Trabalhos recentes como ator. Em Teatro: 12 Homens e uma Sentença (de 2010 a 2012), Anti-Nélson Rodrigues (2014 e 2016), Cenas de uma Execução (2016) e Brincando com fogo (Strindberg, 2020). Televisão: Envelhescência (TV Cultura, 2017) e série Aruanas (Globo, 2019). Cinema: A memória que me contam, de Lúcia Murad (2012) e A Despedida, de Marcelo Galvão (2014).
Dirigiu, entre outros espetáculos: Brecht segundo Brecht com Armando Bogus, São Paulo Brasil com César Camargo Mariano, Essa mulher com Elis Regina, Sinal de vida de Lauro César Muniz com Antonio Fagundes e Francisco Milani, Natal na praça com Etty Fraser, Nelson Baskerville e Caio Blat e A que ponto chegamos com Esther Góes, Walter Breda e Tato Fischer.

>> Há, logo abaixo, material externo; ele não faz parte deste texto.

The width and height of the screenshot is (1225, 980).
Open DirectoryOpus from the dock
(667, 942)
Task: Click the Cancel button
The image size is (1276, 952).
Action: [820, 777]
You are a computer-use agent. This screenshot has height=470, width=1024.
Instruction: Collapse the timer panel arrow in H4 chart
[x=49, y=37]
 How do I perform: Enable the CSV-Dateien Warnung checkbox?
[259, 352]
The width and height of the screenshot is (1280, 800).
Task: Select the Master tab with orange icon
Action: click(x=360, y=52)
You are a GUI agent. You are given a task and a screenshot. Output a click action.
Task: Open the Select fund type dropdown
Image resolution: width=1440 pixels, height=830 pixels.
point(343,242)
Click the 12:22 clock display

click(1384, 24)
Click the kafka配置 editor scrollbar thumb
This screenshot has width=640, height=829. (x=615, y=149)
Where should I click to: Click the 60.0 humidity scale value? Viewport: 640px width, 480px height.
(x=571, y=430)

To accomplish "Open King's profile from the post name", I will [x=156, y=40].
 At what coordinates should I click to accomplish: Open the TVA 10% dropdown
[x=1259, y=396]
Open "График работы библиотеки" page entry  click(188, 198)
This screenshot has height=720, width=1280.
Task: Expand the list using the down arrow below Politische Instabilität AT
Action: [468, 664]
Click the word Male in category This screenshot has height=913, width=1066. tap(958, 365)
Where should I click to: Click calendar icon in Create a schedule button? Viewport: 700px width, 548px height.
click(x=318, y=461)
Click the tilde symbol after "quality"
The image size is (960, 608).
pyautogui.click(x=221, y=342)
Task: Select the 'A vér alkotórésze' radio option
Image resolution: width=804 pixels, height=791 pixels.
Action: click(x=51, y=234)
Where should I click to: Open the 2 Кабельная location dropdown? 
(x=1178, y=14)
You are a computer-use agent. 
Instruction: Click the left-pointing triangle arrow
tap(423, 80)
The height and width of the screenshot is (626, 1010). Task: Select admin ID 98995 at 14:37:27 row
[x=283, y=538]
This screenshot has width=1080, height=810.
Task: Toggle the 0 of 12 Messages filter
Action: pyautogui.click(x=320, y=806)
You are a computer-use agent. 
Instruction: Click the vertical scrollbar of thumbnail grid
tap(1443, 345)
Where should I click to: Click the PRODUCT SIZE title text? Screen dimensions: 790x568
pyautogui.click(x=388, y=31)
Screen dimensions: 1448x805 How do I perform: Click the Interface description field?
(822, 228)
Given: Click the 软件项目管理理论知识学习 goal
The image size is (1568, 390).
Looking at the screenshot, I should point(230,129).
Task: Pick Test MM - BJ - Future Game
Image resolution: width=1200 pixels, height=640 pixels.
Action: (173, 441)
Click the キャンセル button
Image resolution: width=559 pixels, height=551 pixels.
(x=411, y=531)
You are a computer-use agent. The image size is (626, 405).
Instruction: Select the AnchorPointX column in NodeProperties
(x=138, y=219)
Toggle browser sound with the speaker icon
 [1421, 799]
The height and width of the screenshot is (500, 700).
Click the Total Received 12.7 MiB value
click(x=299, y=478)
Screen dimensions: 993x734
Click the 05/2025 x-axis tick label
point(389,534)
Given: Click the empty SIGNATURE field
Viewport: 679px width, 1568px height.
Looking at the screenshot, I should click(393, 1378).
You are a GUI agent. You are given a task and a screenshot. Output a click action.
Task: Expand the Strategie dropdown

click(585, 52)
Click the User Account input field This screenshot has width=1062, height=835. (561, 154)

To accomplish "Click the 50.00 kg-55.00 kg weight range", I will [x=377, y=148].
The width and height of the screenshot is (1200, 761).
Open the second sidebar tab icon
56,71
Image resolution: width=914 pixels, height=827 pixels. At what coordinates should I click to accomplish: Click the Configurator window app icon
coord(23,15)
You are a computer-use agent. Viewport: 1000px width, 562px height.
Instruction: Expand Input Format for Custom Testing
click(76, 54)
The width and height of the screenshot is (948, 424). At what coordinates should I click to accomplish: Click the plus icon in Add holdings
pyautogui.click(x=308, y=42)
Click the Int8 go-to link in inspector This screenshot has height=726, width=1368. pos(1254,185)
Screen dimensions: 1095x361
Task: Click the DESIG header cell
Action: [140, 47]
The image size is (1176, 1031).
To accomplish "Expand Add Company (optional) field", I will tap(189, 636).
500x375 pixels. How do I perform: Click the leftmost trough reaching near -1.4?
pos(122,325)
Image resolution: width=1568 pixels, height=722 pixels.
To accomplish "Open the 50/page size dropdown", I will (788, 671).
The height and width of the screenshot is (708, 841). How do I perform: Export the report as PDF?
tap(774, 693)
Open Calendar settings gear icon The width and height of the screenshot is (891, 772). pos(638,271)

Livros publicados: Bendito Maldito – Uma biografia de Plínio Marcos (Ed. Leya, 2009), Teatro e Circunstância (Ed. Núcleo, 2005), com três de suas peças já encenadas, Ademar Guerra: O Teatro de um Homem Só (Ed. Senac, 1997), indicado ao prêmio Shell, e Getúlio Vargas, uma Biografia (Ed. Moderna, 1984). No prelo, Vicente e Antonio (editoras Senac e Contracorrente).